══ STORED RECORDS ══

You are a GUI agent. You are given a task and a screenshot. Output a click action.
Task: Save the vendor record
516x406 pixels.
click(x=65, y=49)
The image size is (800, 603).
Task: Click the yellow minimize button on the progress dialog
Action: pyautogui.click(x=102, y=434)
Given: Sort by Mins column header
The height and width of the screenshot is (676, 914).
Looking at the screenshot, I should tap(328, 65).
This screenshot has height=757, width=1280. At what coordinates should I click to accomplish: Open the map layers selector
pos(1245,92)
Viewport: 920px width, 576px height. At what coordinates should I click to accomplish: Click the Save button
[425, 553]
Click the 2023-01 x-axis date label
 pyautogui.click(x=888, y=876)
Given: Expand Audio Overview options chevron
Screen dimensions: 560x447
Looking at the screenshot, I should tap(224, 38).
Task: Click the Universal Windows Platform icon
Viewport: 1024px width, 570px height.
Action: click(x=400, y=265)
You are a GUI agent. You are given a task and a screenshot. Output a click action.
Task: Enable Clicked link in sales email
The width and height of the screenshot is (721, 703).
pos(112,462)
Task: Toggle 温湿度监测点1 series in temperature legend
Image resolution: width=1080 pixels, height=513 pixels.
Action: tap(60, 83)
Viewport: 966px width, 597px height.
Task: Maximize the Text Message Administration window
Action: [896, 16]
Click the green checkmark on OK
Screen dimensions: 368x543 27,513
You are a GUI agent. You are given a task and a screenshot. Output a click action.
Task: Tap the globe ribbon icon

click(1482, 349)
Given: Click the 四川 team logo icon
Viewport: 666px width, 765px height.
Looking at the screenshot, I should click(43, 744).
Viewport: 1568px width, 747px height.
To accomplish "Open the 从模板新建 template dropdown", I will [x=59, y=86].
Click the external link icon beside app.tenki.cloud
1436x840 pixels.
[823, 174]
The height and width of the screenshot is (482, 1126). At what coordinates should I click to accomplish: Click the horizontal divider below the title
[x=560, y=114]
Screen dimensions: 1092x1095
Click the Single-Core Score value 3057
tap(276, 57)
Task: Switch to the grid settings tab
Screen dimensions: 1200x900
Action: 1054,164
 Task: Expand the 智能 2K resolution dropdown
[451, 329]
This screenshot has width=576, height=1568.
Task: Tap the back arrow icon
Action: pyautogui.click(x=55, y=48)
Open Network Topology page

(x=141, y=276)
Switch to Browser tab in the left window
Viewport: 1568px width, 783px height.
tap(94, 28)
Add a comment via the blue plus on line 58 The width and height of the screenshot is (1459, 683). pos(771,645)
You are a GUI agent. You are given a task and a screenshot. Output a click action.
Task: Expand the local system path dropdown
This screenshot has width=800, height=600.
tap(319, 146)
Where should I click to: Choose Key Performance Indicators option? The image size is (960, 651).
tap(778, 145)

═══

● **TASK DIRECTIONS**: Rewrite all of the material above, replacing every occurrence of "GUI agent" with "interface agent" and leaving everything else unchanged.

● **TASK SOLUTION**:
You are a interface agent. You are given a task and a screenshot. Output a click action.
Task: Save the vendor record
516x406 pixels.
click(x=65, y=49)
The image size is (800, 603).
Task: Click the yellow minimize button on the progress dialog
Action: pyautogui.click(x=102, y=434)
Given: Sort by Mins column header
The height and width of the screenshot is (676, 914).
Looking at the screenshot, I should tap(328, 65).
This screenshot has height=757, width=1280. At what coordinates should I click to accomplish: Open the map layers selector
pos(1245,92)
Viewport: 920px width, 576px height. At what coordinates should I click to accomplish: Click the Save button
[425, 553]
Click the 2023-01 x-axis date label
 pyautogui.click(x=888, y=876)
Given: Expand Audio Overview options chevron
Screen dimensions: 560x447
Looking at the screenshot, I should tap(224, 38).
Task: Click the Universal Windows Platform icon
Viewport: 1024px width, 570px height.
Action: click(x=400, y=265)
You are a interface agent. You are given a task and a screenshot. Output a click action.
Task: Enable Clicked link in sales email
The width and height of the screenshot is (721, 703).
pos(112,462)
Task: Toggle 温湿度监测点1 series in temperature legend
Image resolution: width=1080 pixels, height=513 pixels.
Action: tap(60, 83)
Viewport: 966px width, 597px height.
Task: Maximize the Text Message Administration window
Action: [896, 16]
Click the green checkmark on OK
Screen dimensions: 368x543 27,513
You are a interface agent. You are given a task and a screenshot. Output a click action.
Task: Tap the globe ribbon icon

click(1482, 349)
Given: Click the 四川 team logo icon
Viewport: 666px width, 765px height.
Looking at the screenshot, I should click(43, 744).
Viewport: 1568px width, 747px height.
To accomplish "Open the 从模板新建 template dropdown", I will [x=59, y=86].
Click the external link icon beside app.tenki.cloud
1436x840 pixels.
[823, 174]
The height and width of the screenshot is (482, 1126). At what coordinates should I click to accomplish: Click the horizontal divider below the title
[x=560, y=114]
Screen dimensions: 1092x1095
Click the Single-Core Score value 3057
tap(276, 57)
Task: Switch to the grid settings tab
Screen dimensions: 1200x900
Action: 1054,164
 Task: Expand the 智能 2K resolution dropdown
[451, 329]
This screenshot has width=576, height=1568.
Task: Tap the back arrow icon
Action: pyautogui.click(x=55, y=48)
Open Network Topology page

(x=141, y=276)
Switch to Browser tab in the left window
Viewport: 1568px width, 783px height.
tap(94, 28)
Add a comment via the blue plus on line 58 The width and height of the screenshot is (1459, 683). pos(771,645)
You are a interface agent. You are given a task and a screenshot. Output a click action.
Task: Expand the local system path dropdown
This screenshot has width=800, height=600.
tap(319, 146)
Where should I click to: Choose Key Performance Indicators option? The image size is (960, 651).
tap(778, 145)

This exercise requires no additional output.